Our results demonstrate that the RTG obtained reductions in the percentage of body fat (−2.30%) and in the waist-hip ratio (−2.22) without changes indicate in the CG. Another important finding of the present study was that body weight and waist circumference decreased while there was an improvement in body composition, an aspect that was not evaluated in other with Parkinson’s studies cited. Based on this, reductions in waist circumference are associated with improvements in health and quality of life. According to previous studies, a reduction of ~ 4 cm (~ 5%) in waist circumference is associated with an increase in life expectancy of approximately 5 years (48). The reductions in body mass, waist circumference, and lean mass increases found in the present study may be related to training intensity (ie training for momentary muscle failure), as reported in previous studies in which low volume and high intensity RT promoted positive changes in elderly body composition (49).

In addition, this study is significant because to our knowledge it’s the first study that evaluate body composition and anthropometrics variables in subjects with PD. Beside that in the author’s knowledge, this was the first study to analyze the resistance training alone with non-linear periodization and leading to muscular failure in individuals with PD, revealing the effectiveness of this training model to increase strength and functionality gains, and changes on the body composition. In this way, it is possible to replicate our protocol of low-volume resistance in future studies as a form of complementary therapy for functional rehabilitation of the subjects with PD.

The present study is innovative in assessing the effects of low volume RT in individuals with Parkinson’s disease by demonstrating effects on strength, which was already expected, but also demonstrating significant gains in body composition and functionality, which are important aspects in daily life and risk of patient mortality. However, the limitations of the study are primarily the low n-sample, which is common in Parkinson’s studies, and the lack of application of the UPDRS (Unified Parkinson’s Disease Rating Scale) in the patient’s evaluation. Thus, our results could be only generalized for this population. Future studies focusing strategies of rehabilitation should be conducted with subjects in different stage of PD.

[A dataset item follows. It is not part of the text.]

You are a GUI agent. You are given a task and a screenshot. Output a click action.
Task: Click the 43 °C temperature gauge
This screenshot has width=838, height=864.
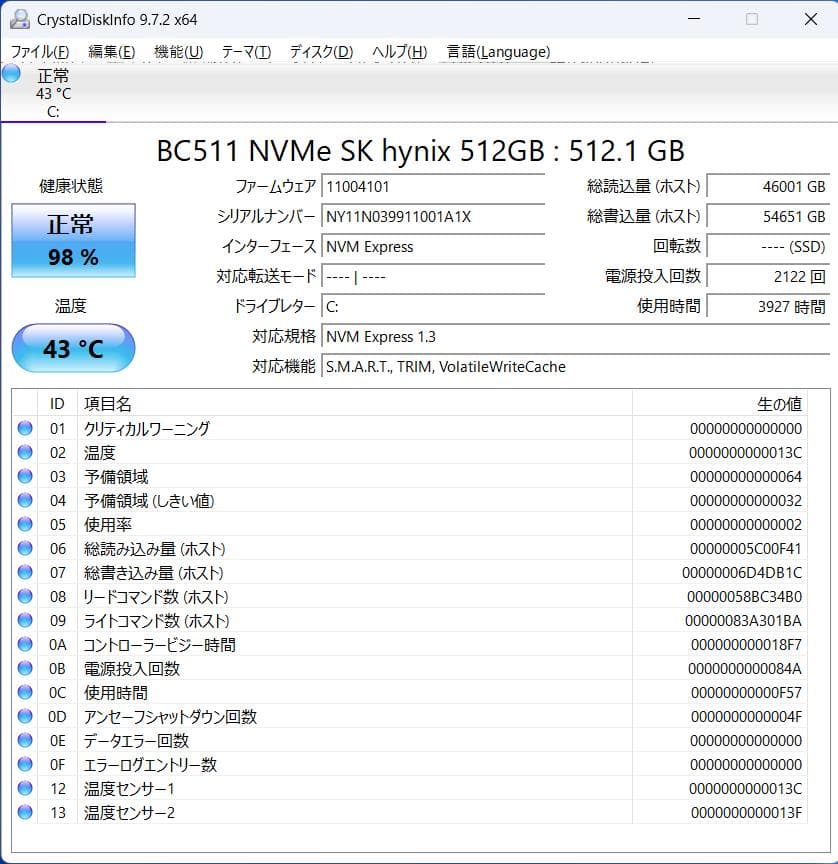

It is concluded, according to the results of the present study, that 12 weeks of resistance training performed in isolation is capable of promoting significant strength and functional gains, and changes on body composition in individuals with Parkinson’s disease and it is proven a safe protocol for this population, as well as a fundamental tool for a drug-associated treatment for the disease. However, it is still necessary to develop more studies in the area, considering their scarcity to this population.